I've got longtime friend and Madison publicist Susanne Voeltz to thank for a copy of a just-published in-depth report on the Foxconn plant under construction in southeast Wisconsin.
The 26-page article appears in The Verge, a digital magazine founded in 2011 that is devoted to exploring how technology is changing so much of the world.
The article's headline says it all: "Foxconn is confusing the hell out of Wisconsin."
Author Josh Dzieza recalls how beginning last June, Foxconn officials started popping up in all corners of the state and announcing new projects, all sort of coinciding with Scott Walker's campaign for re-election to a third term as governor.
Walker and Foxconn officials, writes Dzieza, had just confirmed that Foxconn would build a smaller factory than it had originally promised and they wanted to make a good impression.
Suddenly, Louis Woo, special assistant to Foxconn CEO Terry Gou, showed up in Milwaukee to announce a new headquarters and "innovation center." Then it was off to Green Bay, where Foxconn said there would be another innovation center, and then to Eau Claire, where Foxconn said it would build a "technology hub."
After that, the huge Taiwanese tech company — which could collect up to $4 billion in subsidies and tax breaks for building a factory near Racine that could employ up to 13,000 workers — announced a $100 million gift to the UW-Madison to be used for tech research and other cooperative pursuits.
Then, writes Dzieza, the announcements stopped and work at the Racine County factory came to a halt. Woo told the Chinese press that Foxconn has switched plans on what it would build, then backtracked after Donald Trump called him, saying the factory was back on track.
Curious about the corporation's changing plans, the reporter spent several weeks in Wisconsin trying to determine what's really going on. He found village officials in Mount Pleasant, the Racine suburb where the plant is to be located, unwilling to talk. They're supposed to run comments to press through the Foxconn PR machine, Dzieza reported. Construction that was under way wasn't really being done by Foxconn, but by private firms improving the infrastructure that the new plant is to use — roads, utilities, water mains.
Dzieza stopped in Milwaukee to see what progress was being made on the new headquarters that's supposed to be there.
He talked to Milwaukee Ald. Robert Bauman, who thought Foxconn was going to actually build something in the city, but it appears they will be either renting or buying an existing building.
"They were increasingly tuned into the politics in Wisconsin, and were increasingly aware that maybe this deal isn't going over so well," said Bauman, imagining Foxconn thinking: "'We've got to give the appearance that we're doing good things throughout the state. Let's run around and buy select buildings in Green Bay, in Eau Claire, in downtown Milwaukee, sort of increase our public relations a little bit.'"
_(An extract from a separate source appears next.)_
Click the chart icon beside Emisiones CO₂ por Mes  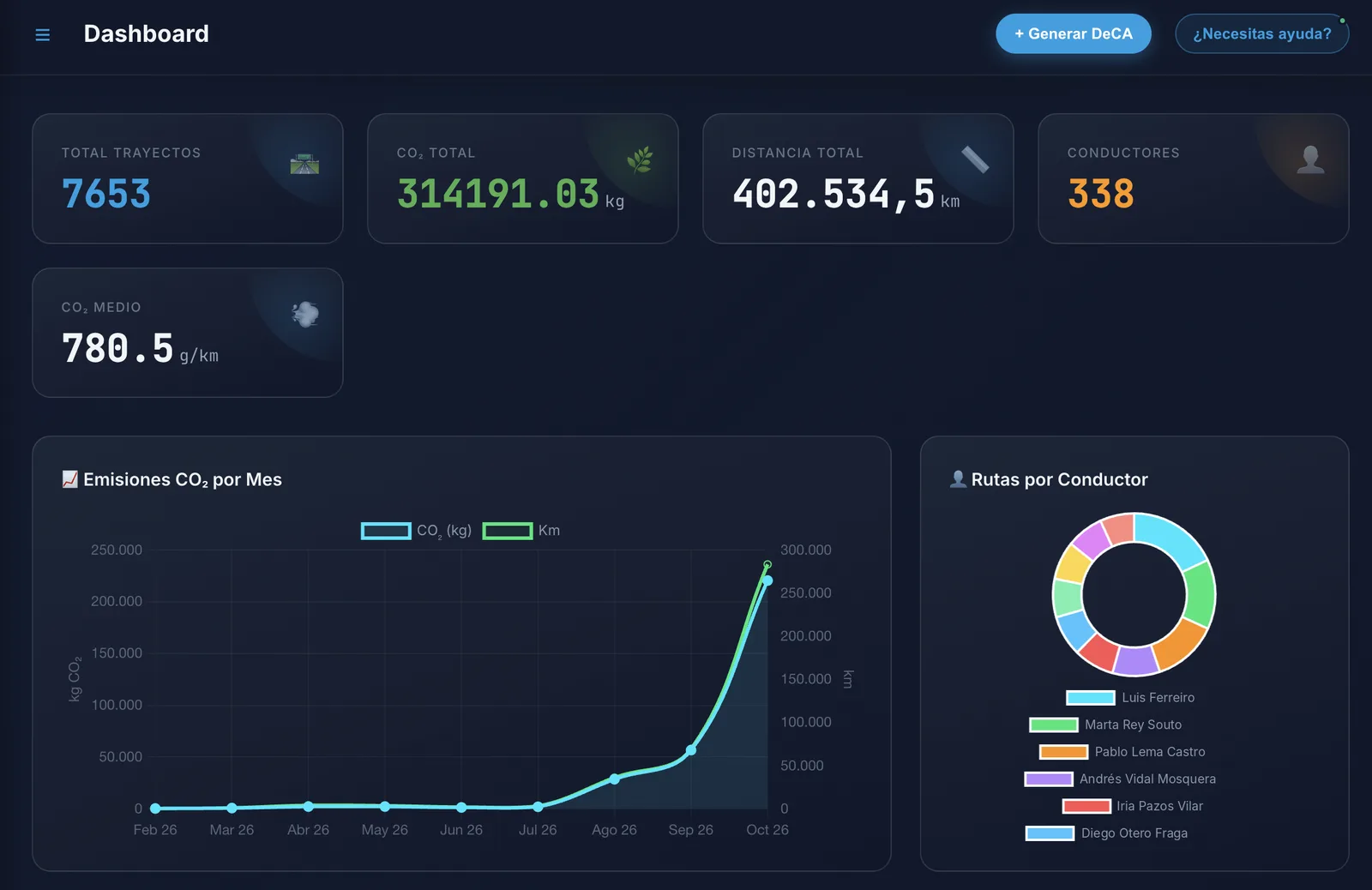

The story goes on to detail how uncertain local and state officials are about the future of Foxconn in Wisconsin. The corporation has a track record of committing to a major development then abruptly pulling out, leaving communities high and dry.
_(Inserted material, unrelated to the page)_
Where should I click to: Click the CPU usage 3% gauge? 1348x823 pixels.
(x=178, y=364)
Now comes the latest development: Foxconn said Friday that there will be an innovation center in Madison too. Officials said the company will soon buy the building at 1 W. Main St., just across from the Capitol. The six-story building, valued by the city at about $5 million, is owned by BMO Harris Bank, which will subsequently lease space in the building for its bank branch and roughly 100 employees. Foxconn's Alan Yeung said the building will be renamed Foxconn Place Madison and employees will move in by the end of the year.
Time will tell how Wisconsin will fare, perhaps sooner than we think. Meanwhile, as the story says, Foxconn is confusing the hell out of us.